Robinho suited Real Madrid’s galacticos era perfectly, with his tricks and unpredictable nature, but also his big ego that led to a move that killed his career.
As Real Madrid attempted to lure Manchester United’s Cristiano Ronaldo to the Bernabeu in 2008, they tried to include Robinho in the deal, and when the Brazilian heard about this, he wasn’t pleased. Disillusioned with the board, he sought a move away with Chelsea and the bright lights of London being the ideal destination.
That move didn’t materialise, and as the transfer deadline loomed, Manchester City, fresh from being acquired by mega-rich Abu-Dhabi Investment Group, pounced on the opportunity. With hours left of the window, they offered a British record fee of £32.2m, which was quickly accepted and Robinho was a City player.
There’s lots of rumours that the 24-year-old didn’t know who Manchester City was, and that’s probably true considering the profile of the club at the time, but money, and an escape from Real Madrid talked. This turned out to be a disastrous move that could have been averted if Robinho had sorted his issues out with the Madrid board or simply held out for a better team to save him.
He lit up the Etihad for the 2008/09, linking up with fellow countrymen Jo and Elano to produce some the best football seen by City fans for decades. Robinho also finished the season as the club’s top scorer with 14 goals, but it was clear to see most of the players around him just weren’t good enough to work with his style.
Issues regarding on-pitch effort and poor performances away from home frustrated new manager Roberto Mancini and City fans alike during his second season, which was also marred by a three-month injury. Robinho quickly became out of favour and in one game Mancini even substituted the club’s record signing 51 minutes after being brought on.

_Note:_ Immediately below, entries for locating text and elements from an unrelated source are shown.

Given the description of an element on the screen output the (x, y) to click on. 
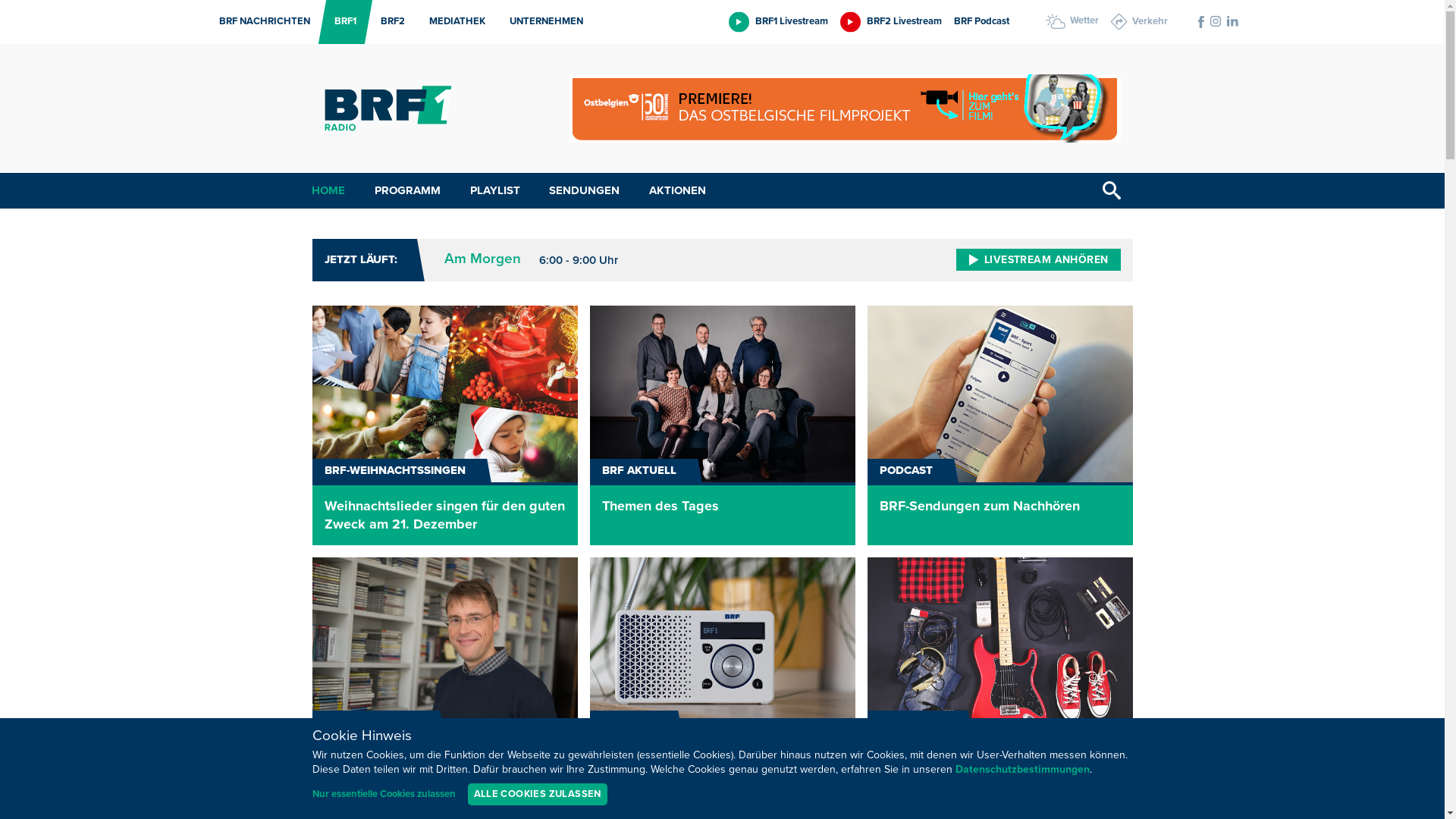
BRF NACHRICHTEN Element type: text (259, 21)
Verkehr Element type: text (1138, 21)
Suchen Element type: hover (1111, 190)
UNTERNEHMEN Element type: text (541, 21)
BRF1 Livestream Element type: text (777, 21)
BRF2 Element type: text (388, 21)
Wetter Element type: text (1071, 20)
AKTIONEN Element type: text (677, 190)
Nach oben Element type: text (1427, 777)
Datenschutzbestimmungen Element type: text (1022, 769)
SENDUNGEN Element type: text (583, 190)
BRF2 Livestream Element type: text (890, 21)
BRF1 Element type: text (340, 21)
HOME Element type: text (328, 190)
BRF Podcast Element type: text (981, 21)
OLDIESHOW
Musik der 50er, 60er, 70er und 80er Jahre Element type: text (999, 677)
PLAYLIST Element type: text (495, 190)
BRF AKTUELL
Themen des Tages Element type: text (722, 425)
BRF1-HITPARADE
Ihre Top 40 Element type: text (444, 677)
MEDIATHEK Element type: text (452, 21)
Nur essentielle Cookies zulassen Element type: text (383, 794)
ALLE COOKIES ZULASSEN Element type: text (536, 794)
PROGRAMM Element type: text (407, 190)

A loan deal in August 2011 sent Robinho back to his boyhood club Santos before he signed for AC Milan in a deal worth £15m. Injury problems perhaps made worse by infrequent game time at City affected his time in Italy during the years that should have been his prime.

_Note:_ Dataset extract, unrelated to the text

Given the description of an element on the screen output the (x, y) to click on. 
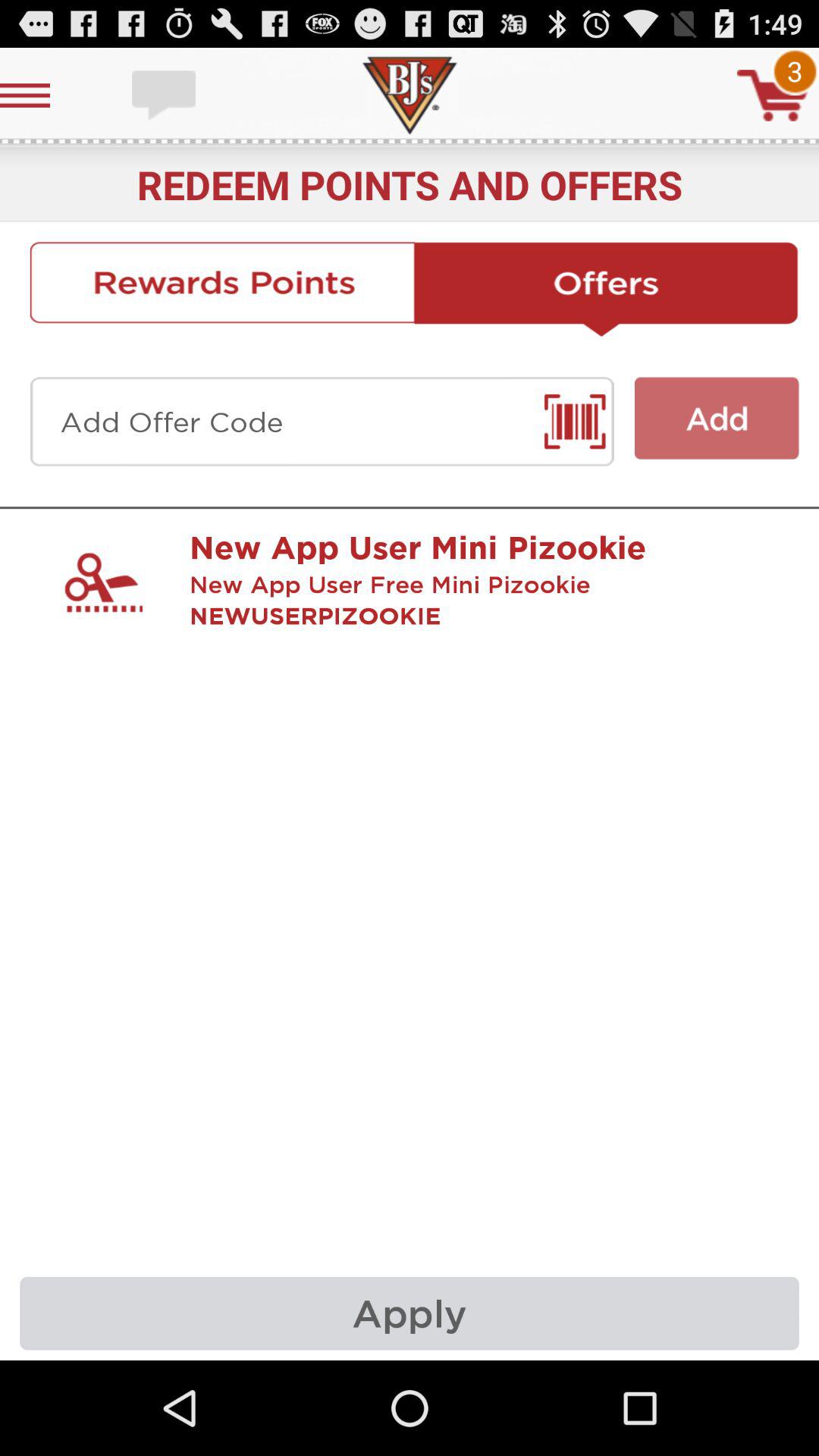
chats (165, 95)
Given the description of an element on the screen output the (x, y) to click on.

At 28-years-old he was given the Milan number seven shirt, but he would never again reach the heights he performed at during his time in Madrid. Robinho is an example of a player who just too wrapped up in his own ego to think about what was best for his career.
He signed for a club that, at the time, was way below his level and then he lost all enthusiasm and fitness until it was too late to regain it all in time for what should have been the best years of his career.